Restate word for word the material below, starting at the line that contains "Task: Click the IE Home toolbar icon" and stopping after the last line; skip pictures.

| Extracted material |
'''

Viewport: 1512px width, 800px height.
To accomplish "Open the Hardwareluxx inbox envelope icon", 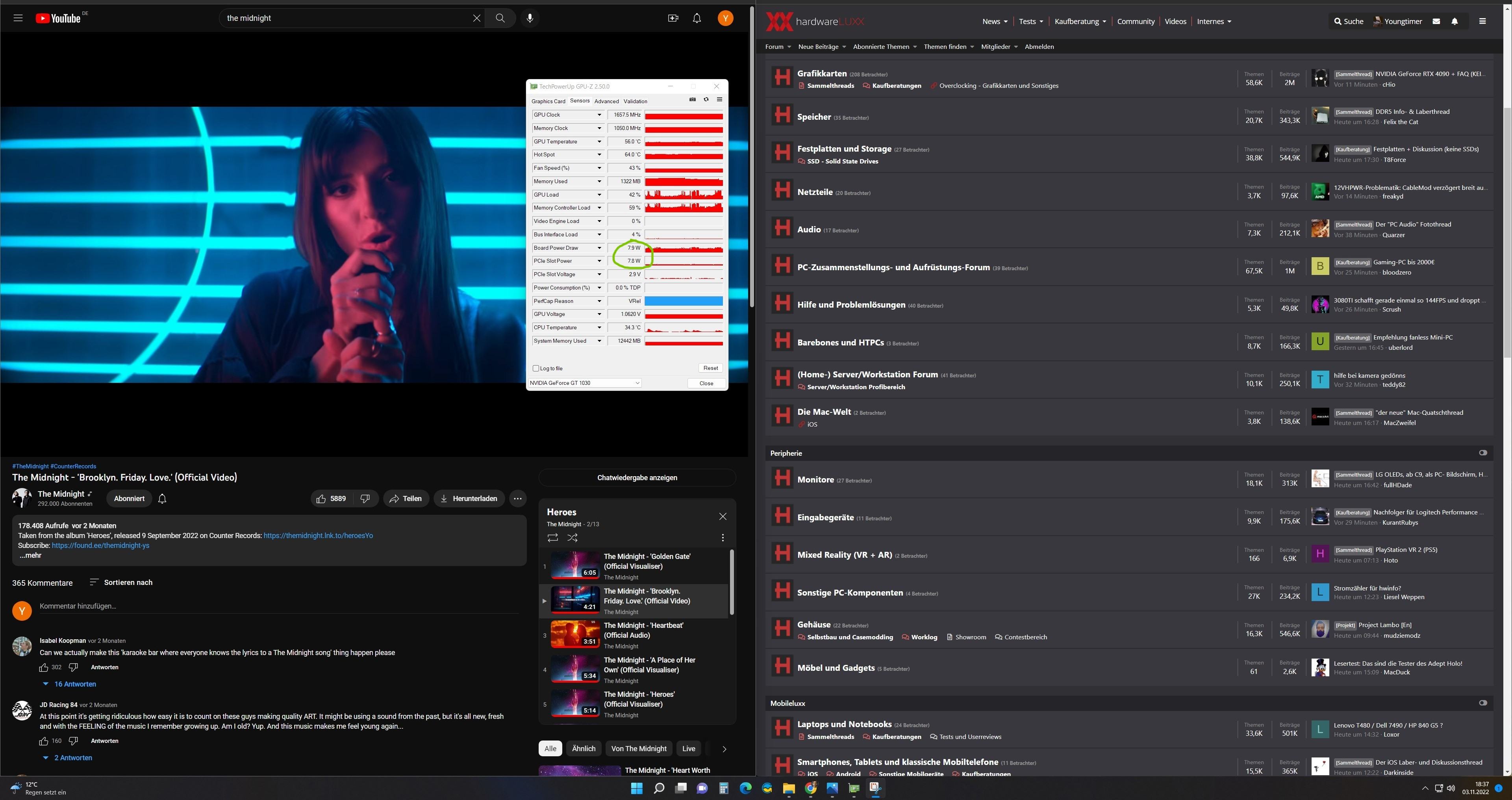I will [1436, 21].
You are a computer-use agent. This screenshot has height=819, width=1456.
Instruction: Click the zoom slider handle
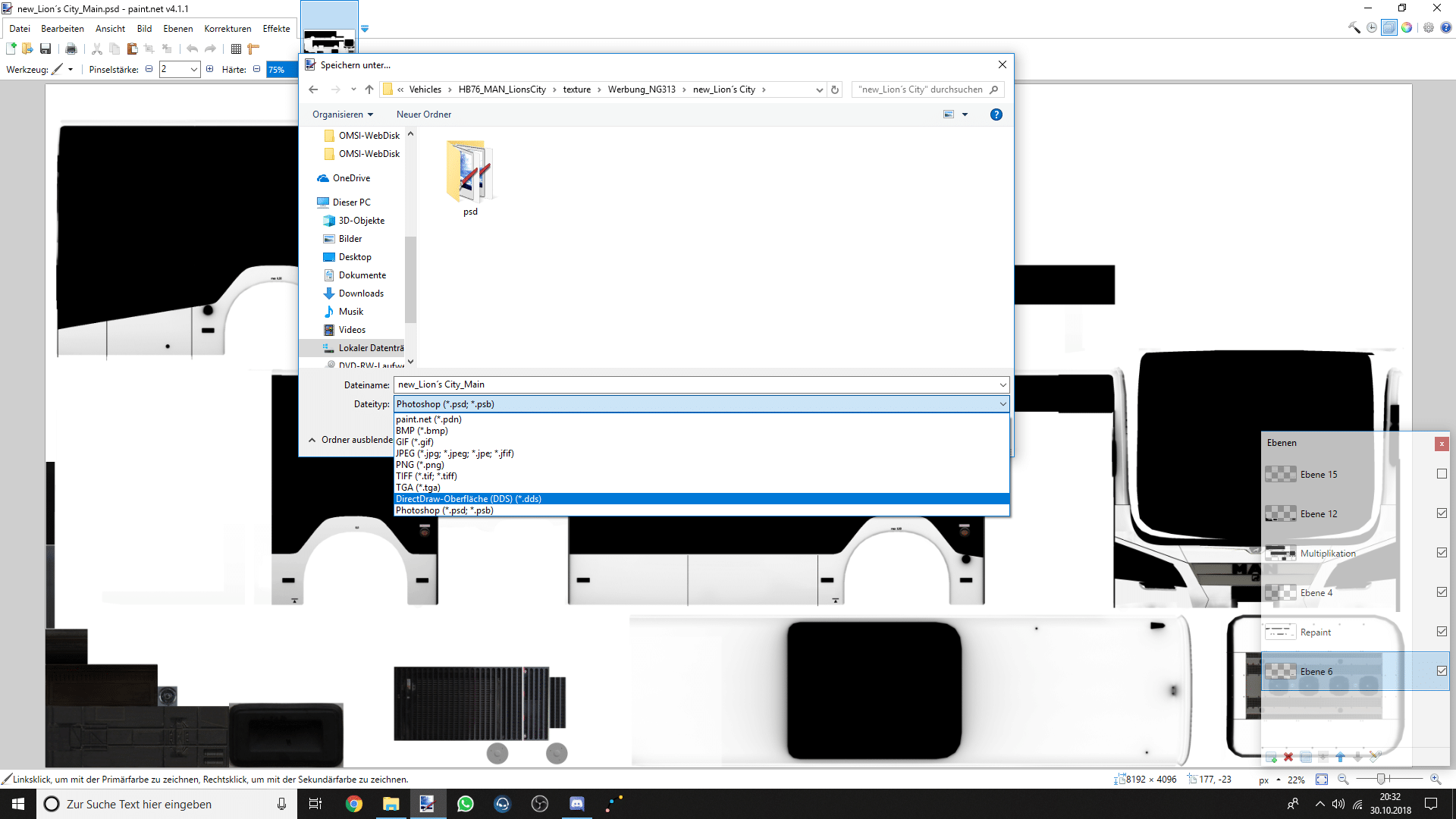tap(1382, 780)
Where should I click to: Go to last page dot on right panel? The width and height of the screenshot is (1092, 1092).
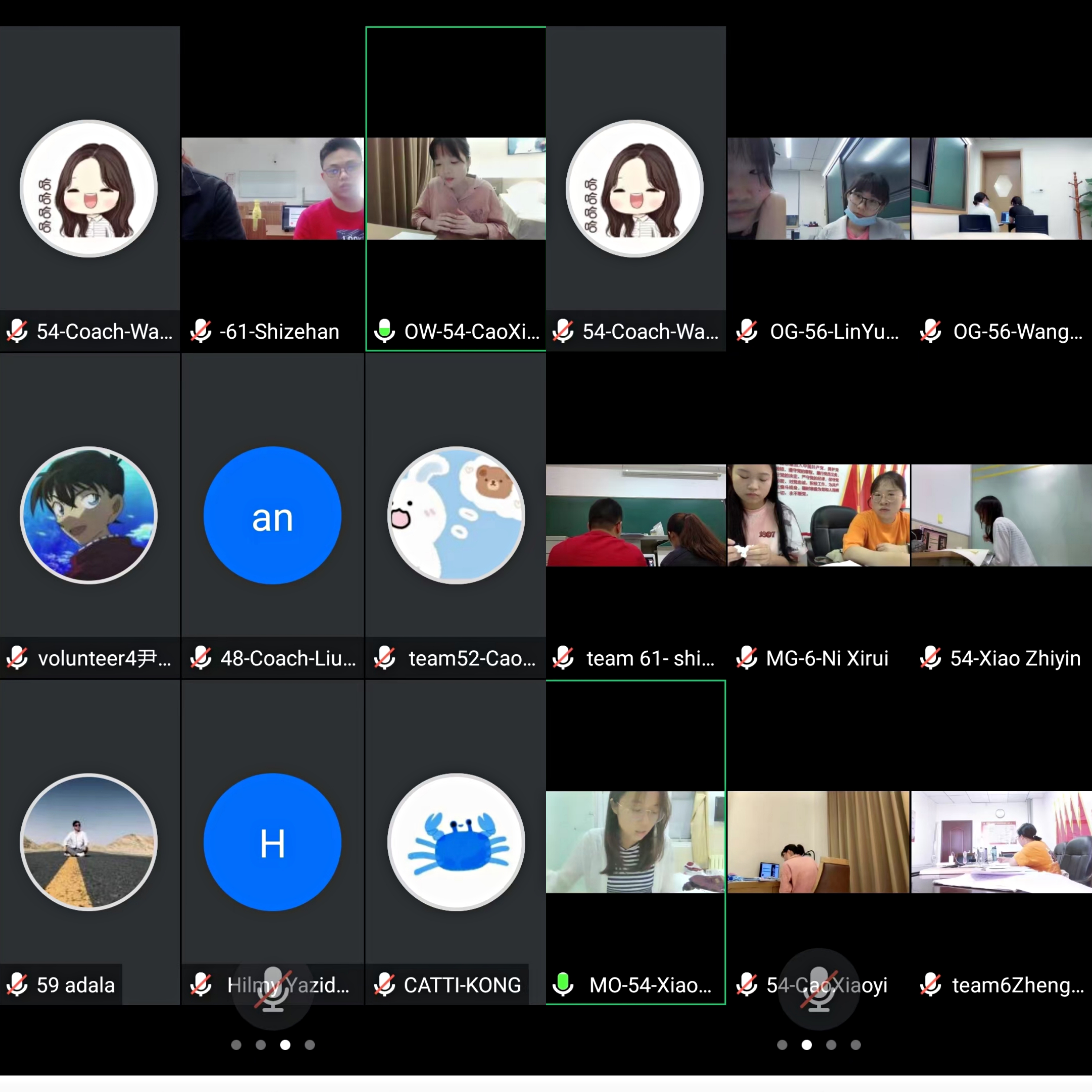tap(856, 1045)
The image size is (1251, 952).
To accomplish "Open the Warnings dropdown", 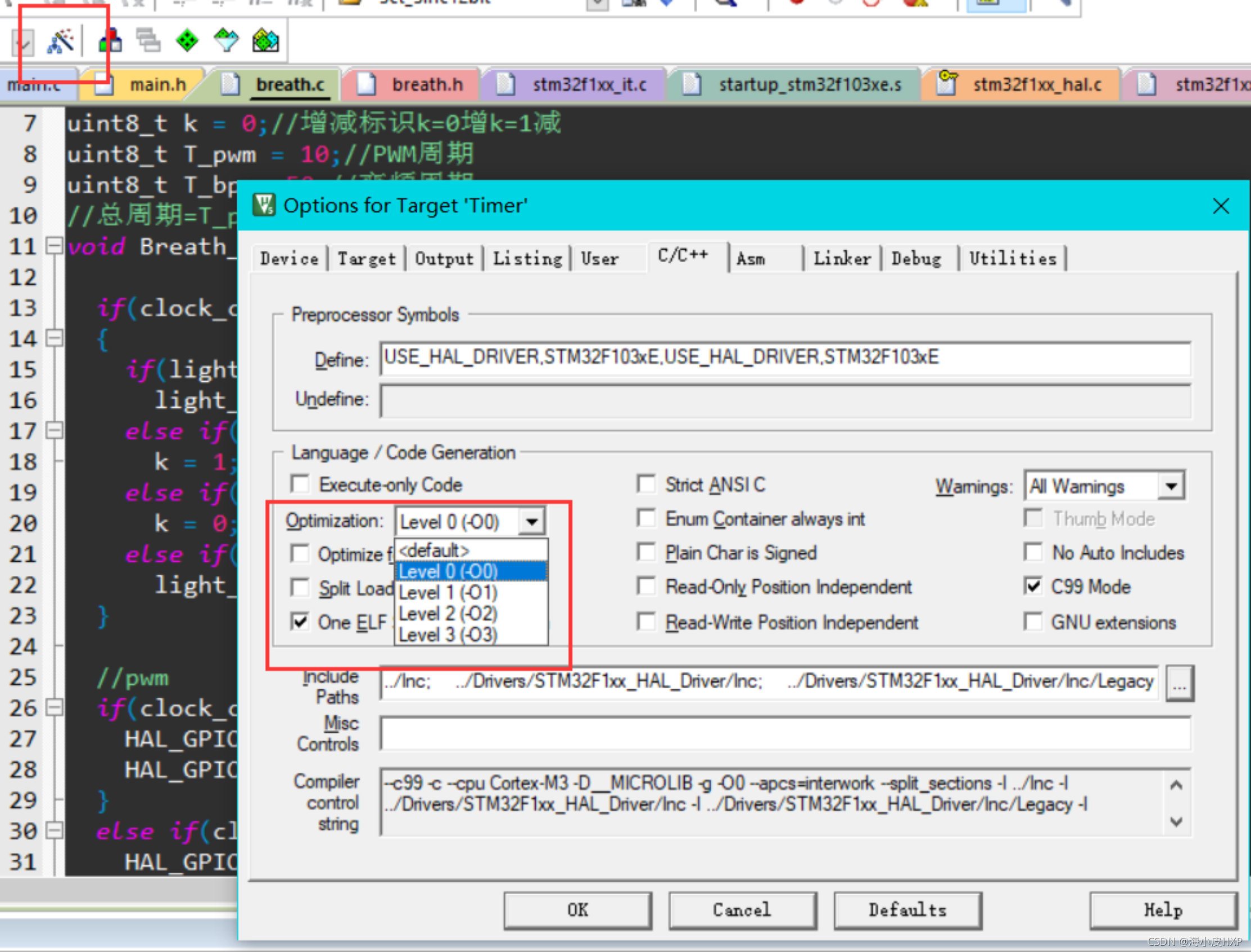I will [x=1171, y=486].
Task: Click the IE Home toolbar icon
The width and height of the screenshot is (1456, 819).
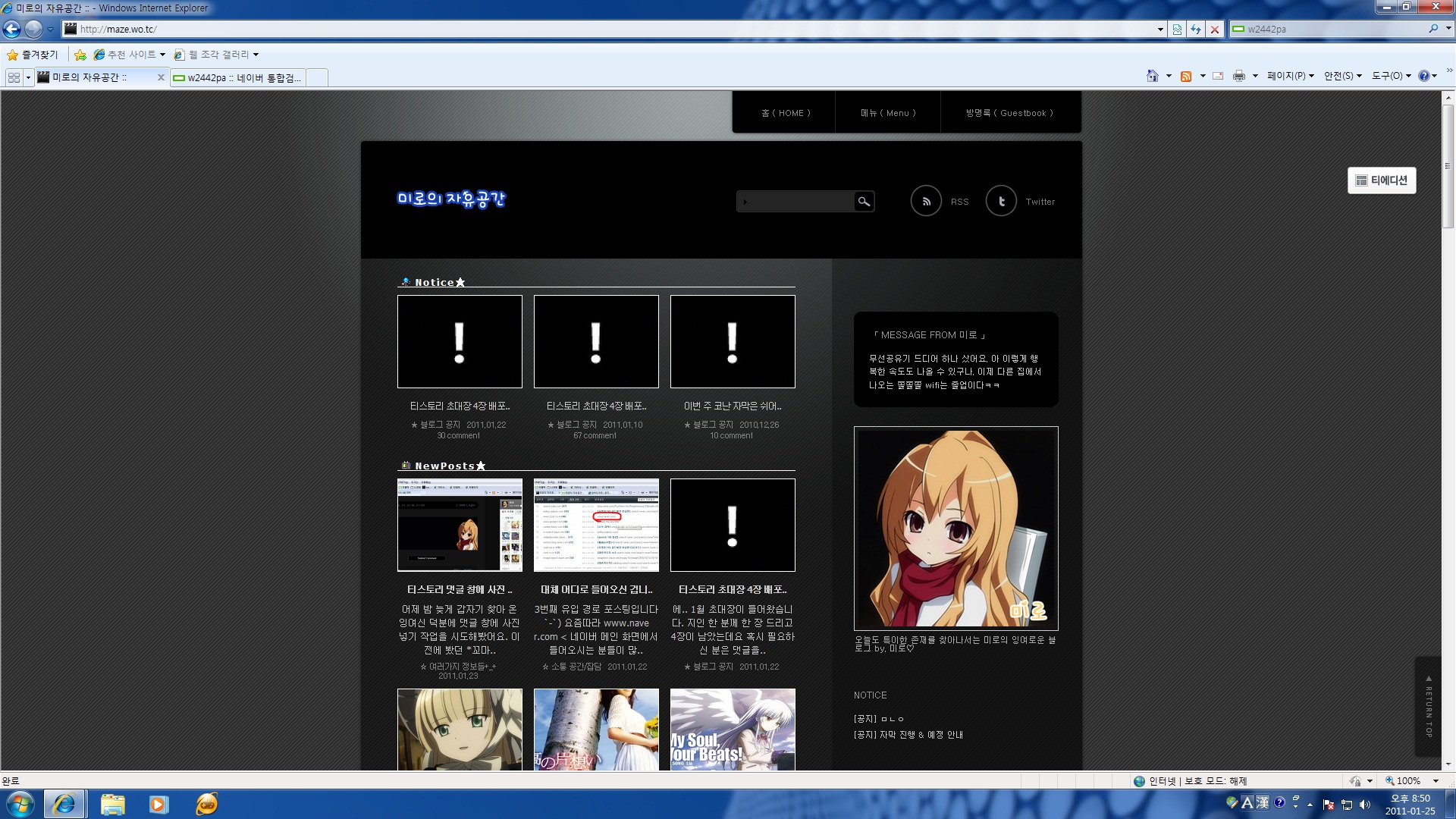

'''

| Completed task |
Task: Click the IE Home toolbar icon
The width and height of the screenshot is (1456, 819).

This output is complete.